WHAT THE TASK REQUIRES »
Once the line containing "Click the blue 安装 button" is located in the records below, repeat it and all lines that follow it exactly, leaving out any picture.
━━ STUDY MATERIAL ━━
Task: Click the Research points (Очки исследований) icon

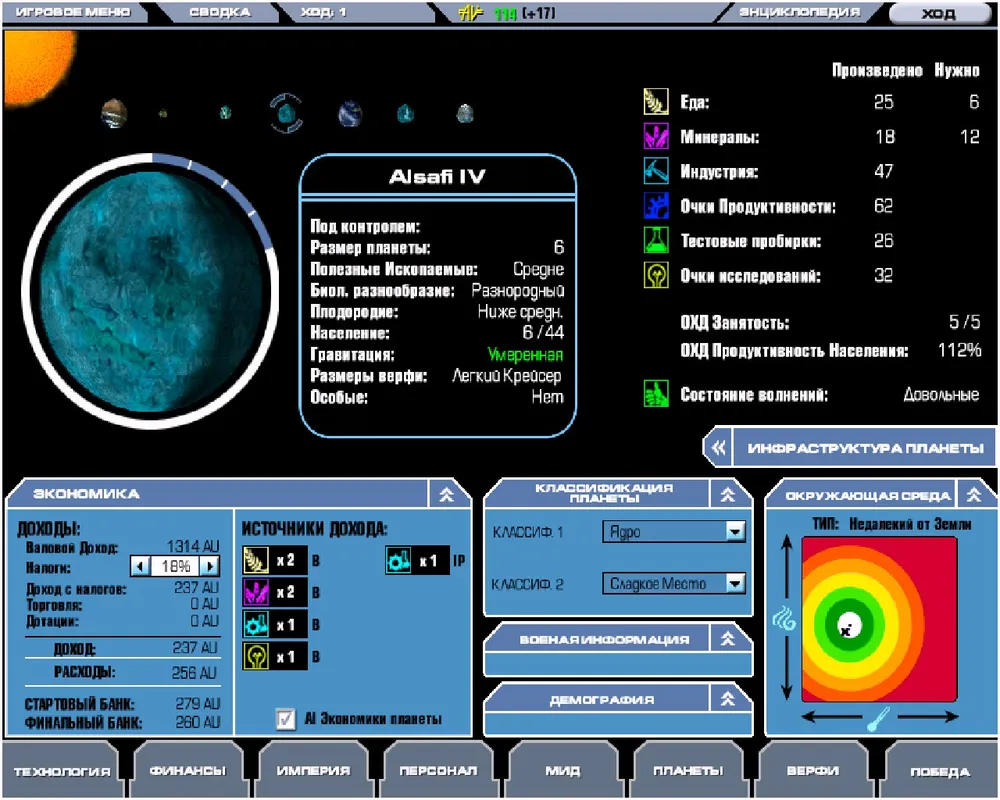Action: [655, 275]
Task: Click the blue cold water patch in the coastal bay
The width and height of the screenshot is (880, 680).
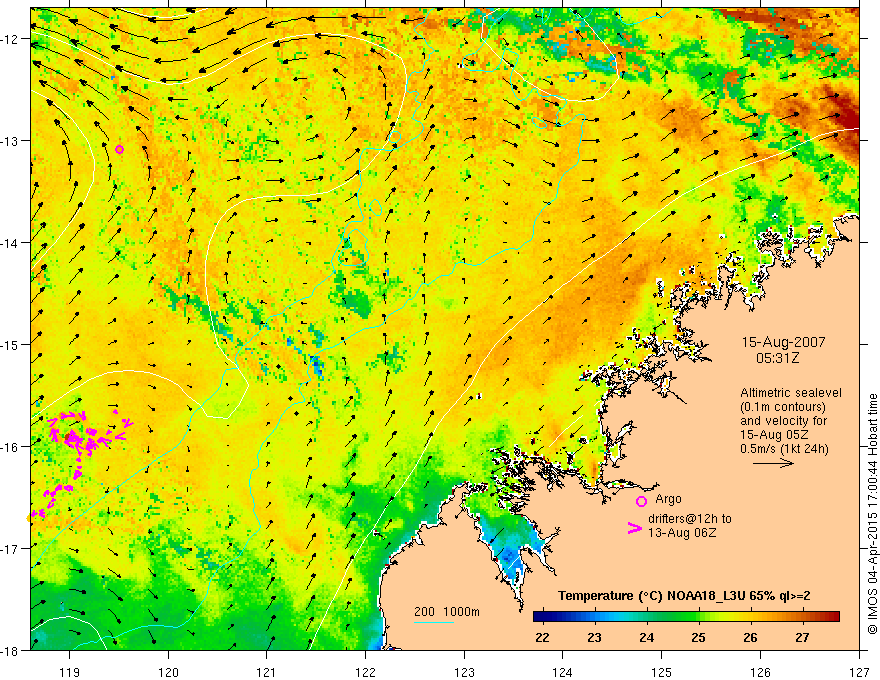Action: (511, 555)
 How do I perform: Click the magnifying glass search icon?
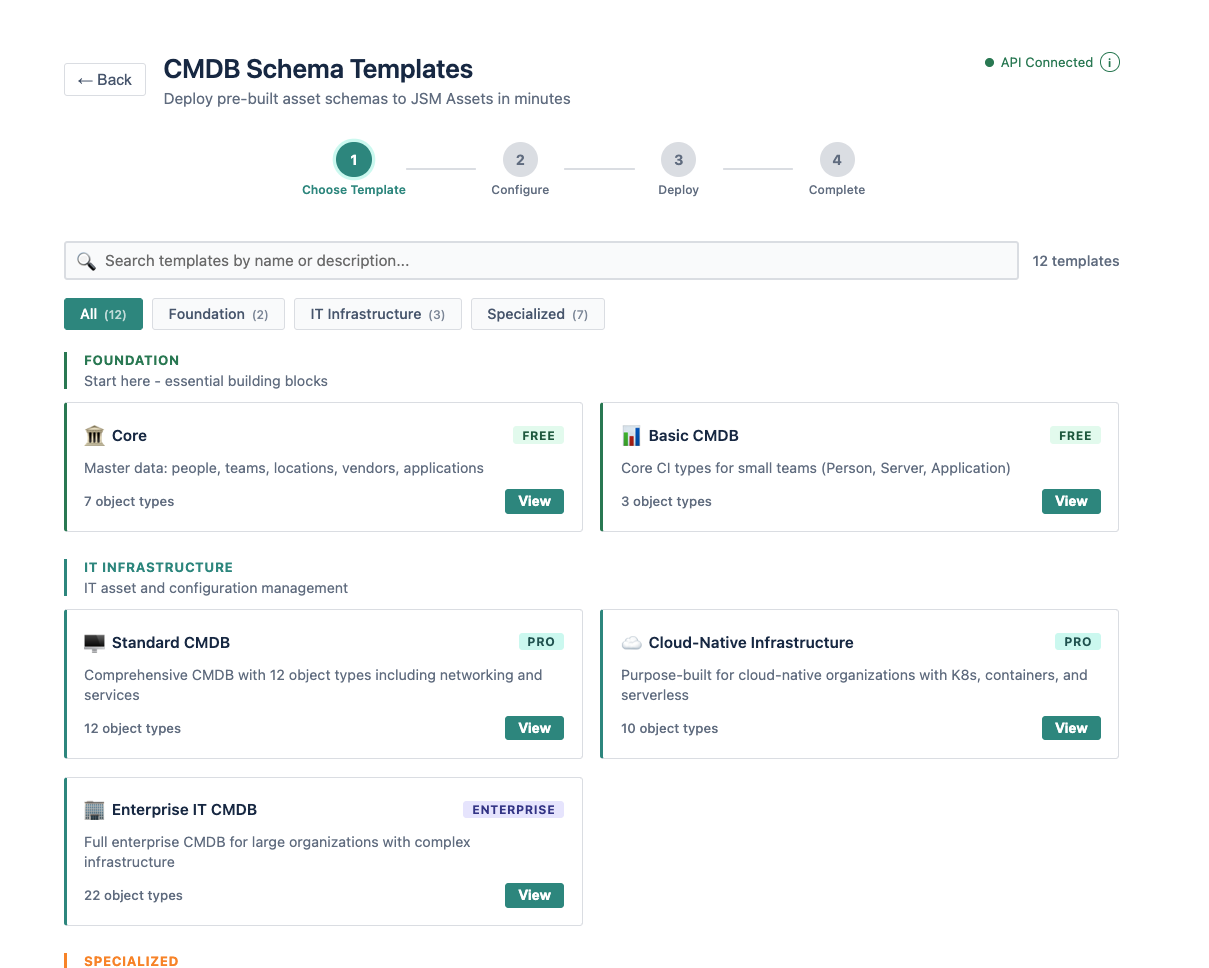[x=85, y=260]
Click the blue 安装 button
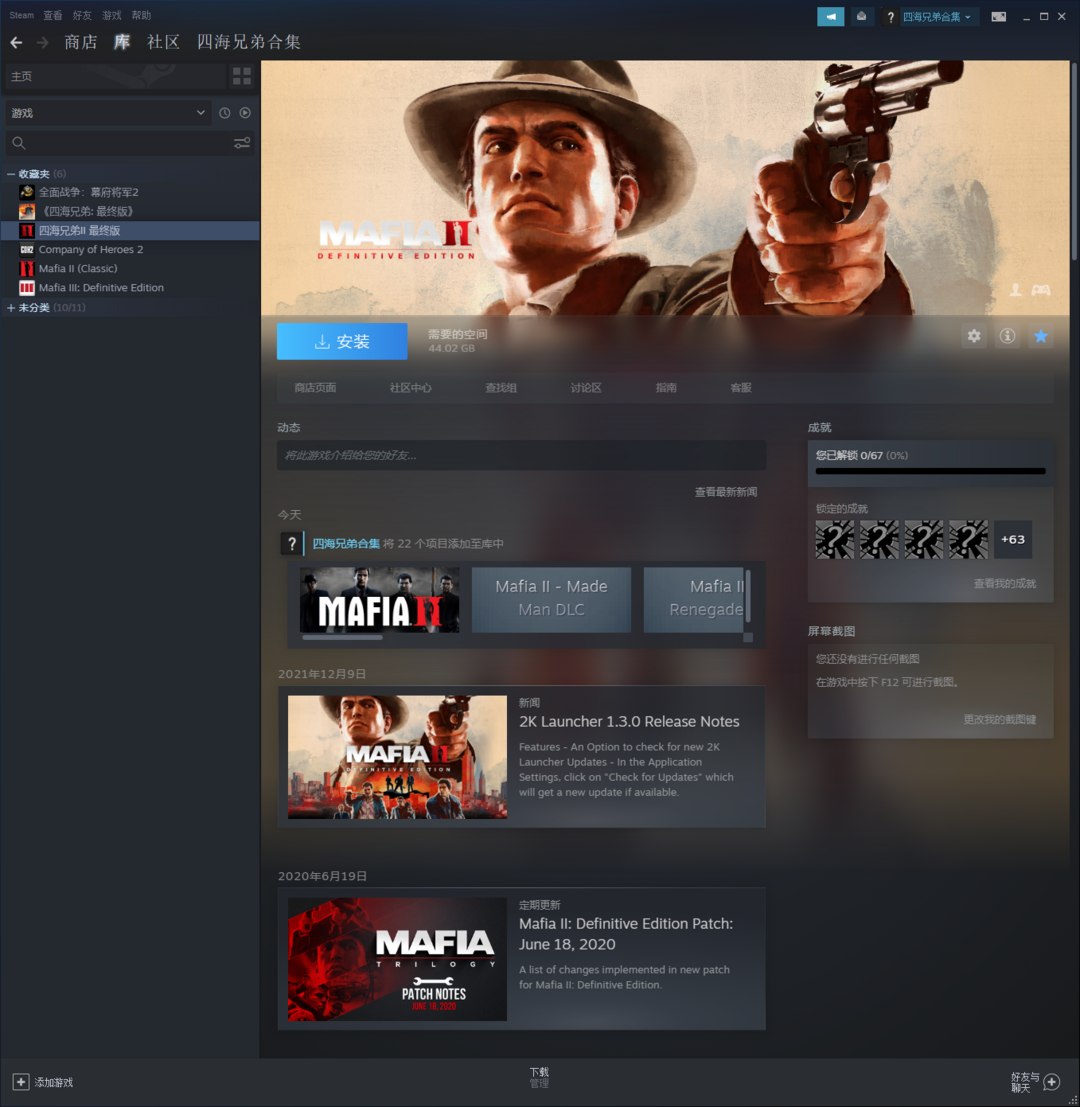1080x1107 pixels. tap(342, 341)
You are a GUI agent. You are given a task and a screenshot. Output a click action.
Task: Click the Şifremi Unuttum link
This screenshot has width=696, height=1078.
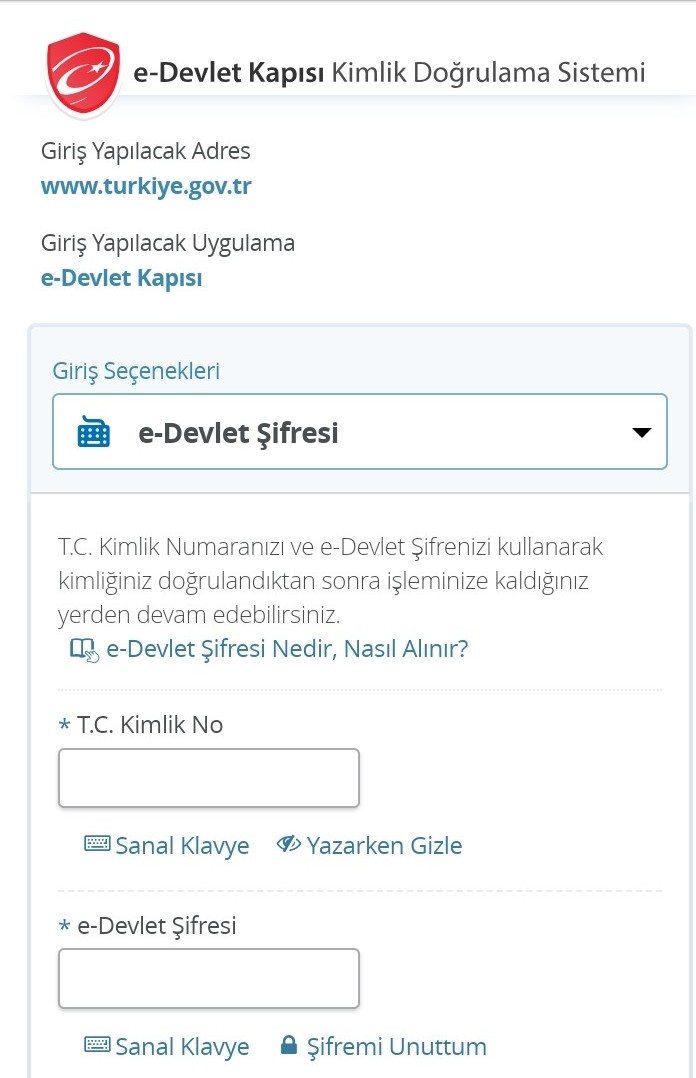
━━━
ANSWER BELOW »
Click the blue 安装 button
1080x1107 pixels. tap(342, 341)
You are a GUI agent. You are given a task and a screenshot. Output a click action.
Task: Click the Şifremi Unuttum link
This screenshot has width=696, height=1078.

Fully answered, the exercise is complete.